72 milyon adetlere düşecek
Küresel pazarlar ile Avrupa pazarlarındaki güncel durumu aktaran Alper Kanca, “Son 4-5 yıldır küresel otomotiv endüstrisi 92 ila 97 milyon adetler arasında bir üretim gerçekleştiriyordu. 2020 yılında bu rakamın yüzde 22 daralmayla 72 milyon adetlere kadar düşeceğini tahmin ediyoruz. Bu aslında inanılmaz bir düşüş. Avrupa’da üretim adetleri son 5 yıllık ortalamalara bakıldığında 22 milyon adet seviyesindeydi. Bu sene Avrupa’daki üretimin 16 milyon adet seviyesinde tamamlanmasını bekliyoruz. Yani, dünyada yüzde 13, Avrupa’da ise yüzde 15’lik bir düşüş var. Bütün bunlara rağmen 2021 senesinde dünyada yüzde 13’lük bir artışla 81 milyonluk araç üretileceği, Avrupa’da ise 18,5 milyonluk bir araç üretileceği öngörülüyor” değerlendirmesinde bulundu.

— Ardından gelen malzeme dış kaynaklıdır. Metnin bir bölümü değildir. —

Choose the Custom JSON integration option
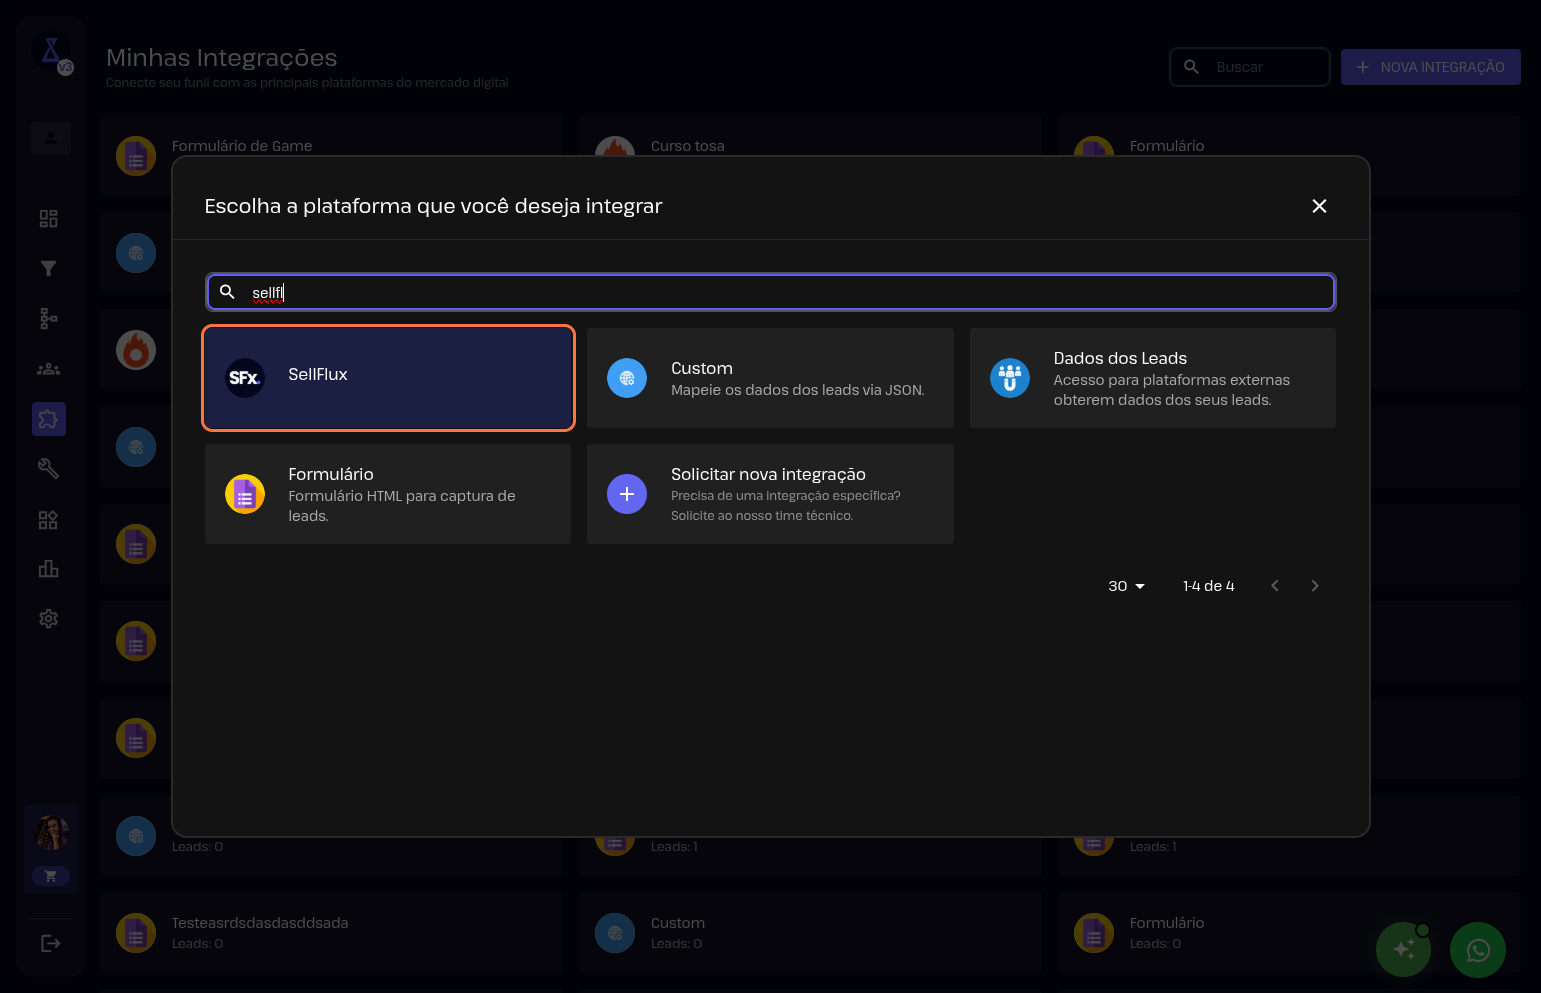The width and height of the screenshot is (1541, 993). [769, 378]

İhracattaki daralmadan daha az etkilendi
Türkiye otomotiv sanayisinin gerçekleştirdiği ihracatın açıklanan son verilere göre, Ocak-Temmuz döneminde yüzde 36’lık bir düşüş yaşadığı hatırlatılan değerlendirmede, ihracat açısından Türkiye’nin Avrupa’ya bağlı olduğu vurgulandı. Alper Kanca, “Tedarik sanayicilerinin ihracatta ana sanayiye göre kaybı daha az. Şu anlama gelebilir; Araç satışı Avrupa’da hala hızlı değil ama üretim tarafında bir hızlanma var. Dolayısıyla bizden aldıkları parçalar orada üretime gidiyor fakat henüz daha satılmıyor” yorumunda bulundu.
Ar-Ge oranı yüzde 2,5
Türkiye tedarik sanayisinin yarattığı değer ve 30 yılı aşkın tecrübesiyle önemli bir itici güç olduğunun altını çizen Kemal Yazıcı da sözlerini şu şekilde tamamladı: “461 üyemizle ülkemizi hem yurtiçinde hem de yurtdışında çok iyi şekilde temsil ediyoruz. 32 şehirdeki 453 fabrikamızla Türkiye ekonomisine yılda ortalama 25 milyar dolar ciro, 10,6 milyar dolar ihracatla katkı sağlıyoruz. Diğer yandan, gelişen teknolojilerle birlikte Ar-Ge’ye verdiğimiz önem de her geçen gün artıyor."dedi.